# Can someone explain this question using a FBD?

## Mar 25, 2016

Acceleration $a = - 5404.593 m {s}^{-} 2$ rounded to three decimal places. $- v e$ sign shows that it is retardation.

Force $f = 783.666 N$ rounded to three decimal places.

#### Explanation:

To simplify the problem we need to make the following assumptions: (Presume if these are understood, FBD may not be needed)

1. During the process of bringing the baseball to rest by Brandon, acceleration due to gravity $g$ plays negligible role. Hence it has been ignored.
2. The direction of motion of the ball and the direction in which force is applied by Brandon along the same line of action and therefore, full force is utilized in stopping the ball.
3. It is assumed that distance of recoil of hand is the distance moved by the baseball-hand system after the ball is captured.
4. This is the distance through which the ball comes to stop from initial velocity of $38.2 m {s}^{-} 1$ the moment the hand touched it first.
5. The force applied by the hand of player is such that constant retardation is produced during this distance.

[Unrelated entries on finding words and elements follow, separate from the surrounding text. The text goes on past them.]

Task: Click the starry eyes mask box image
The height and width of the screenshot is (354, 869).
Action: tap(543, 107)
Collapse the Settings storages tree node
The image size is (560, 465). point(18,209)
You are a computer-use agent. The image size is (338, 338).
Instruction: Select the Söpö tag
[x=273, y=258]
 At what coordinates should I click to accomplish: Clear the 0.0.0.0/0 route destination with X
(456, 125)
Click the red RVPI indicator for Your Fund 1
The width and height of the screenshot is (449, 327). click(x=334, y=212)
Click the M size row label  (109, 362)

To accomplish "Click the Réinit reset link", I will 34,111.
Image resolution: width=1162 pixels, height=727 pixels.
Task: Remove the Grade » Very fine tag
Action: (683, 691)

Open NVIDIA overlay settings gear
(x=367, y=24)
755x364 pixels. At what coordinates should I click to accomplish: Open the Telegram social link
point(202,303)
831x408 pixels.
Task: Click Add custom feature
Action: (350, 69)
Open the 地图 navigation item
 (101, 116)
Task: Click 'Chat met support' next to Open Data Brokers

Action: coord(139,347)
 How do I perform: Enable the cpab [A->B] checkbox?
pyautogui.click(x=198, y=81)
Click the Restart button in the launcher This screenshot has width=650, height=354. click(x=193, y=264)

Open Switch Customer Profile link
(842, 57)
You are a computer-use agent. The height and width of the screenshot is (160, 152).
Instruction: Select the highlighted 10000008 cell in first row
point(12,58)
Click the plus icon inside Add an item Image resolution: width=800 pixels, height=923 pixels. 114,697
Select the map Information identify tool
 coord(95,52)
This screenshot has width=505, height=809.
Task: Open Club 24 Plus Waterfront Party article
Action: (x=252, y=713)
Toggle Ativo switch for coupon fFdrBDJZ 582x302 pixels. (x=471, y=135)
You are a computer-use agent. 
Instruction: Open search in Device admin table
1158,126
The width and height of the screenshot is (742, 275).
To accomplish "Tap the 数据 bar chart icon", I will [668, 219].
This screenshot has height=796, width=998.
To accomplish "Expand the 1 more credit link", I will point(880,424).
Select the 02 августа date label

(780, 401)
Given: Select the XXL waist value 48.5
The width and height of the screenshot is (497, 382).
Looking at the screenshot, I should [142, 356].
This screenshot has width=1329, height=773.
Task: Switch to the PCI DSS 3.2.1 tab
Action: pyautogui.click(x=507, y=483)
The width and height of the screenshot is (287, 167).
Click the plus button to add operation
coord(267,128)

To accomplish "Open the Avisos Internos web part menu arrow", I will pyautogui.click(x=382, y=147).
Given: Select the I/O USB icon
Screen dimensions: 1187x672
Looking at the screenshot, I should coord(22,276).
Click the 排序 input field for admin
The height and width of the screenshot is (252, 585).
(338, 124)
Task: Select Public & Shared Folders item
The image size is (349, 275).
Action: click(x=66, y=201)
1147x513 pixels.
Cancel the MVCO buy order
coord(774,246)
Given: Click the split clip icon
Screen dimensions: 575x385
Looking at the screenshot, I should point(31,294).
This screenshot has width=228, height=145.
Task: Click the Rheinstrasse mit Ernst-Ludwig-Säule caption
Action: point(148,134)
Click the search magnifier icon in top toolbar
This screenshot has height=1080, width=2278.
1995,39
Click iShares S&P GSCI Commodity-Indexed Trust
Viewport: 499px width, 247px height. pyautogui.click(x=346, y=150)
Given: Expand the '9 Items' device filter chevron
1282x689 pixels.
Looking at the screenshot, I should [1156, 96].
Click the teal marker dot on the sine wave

(a) We know that that for constant acceleration $a$

${v}^{2} - {u}^{2} = 2 a s$
Where various symbols have meaning well known to us.
Inserting given values

${0}^{2} - {\left(38.2\right)}^{2} = 2 \times a \times 0.135$, solving for $a$
$a = - 5404.593 m {s}^{-} 2$ rounded to three decimal places. Negative sign shows that direction of acceleration is opposite to the direction of motion.
(b) Force $f = m \times a$
$\therefore f = 0.145 \times 5404.593 = 783.666 N$ rounded to three decimal places.